The journey I hope to guide you on is one of reclamation. We will begin by exploring what I call the Oxygen of Vulnerability, learning how to intentionally and wisely unseal the airtight container of outdated expectations. From there, we will move to building the Cellular Integrity of Confidence, discovering how to fortify our inner core with self-compassion and discerning wisdom. Finally, with these foundations in place, we will activate the Respiratory System of Courage, translating this newfound inner freedom into powerful, practical action in the world, fostering a leadership that regenerates rather than depletes.

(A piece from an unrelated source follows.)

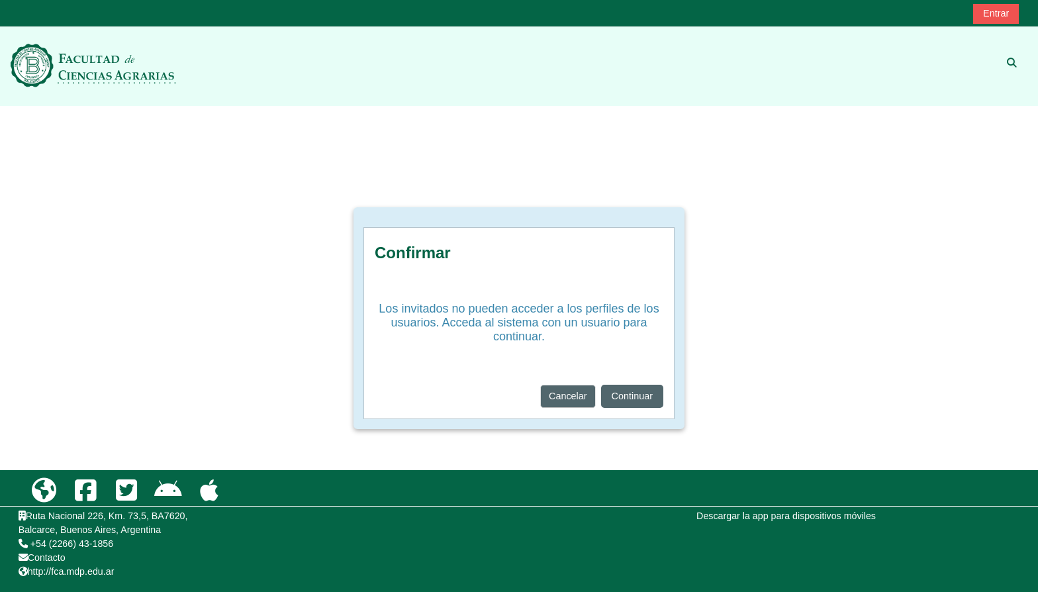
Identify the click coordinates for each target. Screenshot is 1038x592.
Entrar (996, 13)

The wisdom contained herein is a blend concocted from many fine ingredients: the rigorous findings of psychology and neuroscience, the deep wells of contemplative tradition, and most crucially, the lived, breathed, and bravely shared experiences of the women who have been my teachers. Their stories of struggle and triumph are the very soul of this work. My deepest wish is that this book becomes a trusted friend on your own magnificent expedition. It is a heartfelt invitation to step out of the exhausting costume of invulnerability and into a way of leading that is more authentic, more sustainable, and infinitely more alive. The world has enough statues. It is time, I think, for a leadership that finally, joyfully, remembers how to breathe.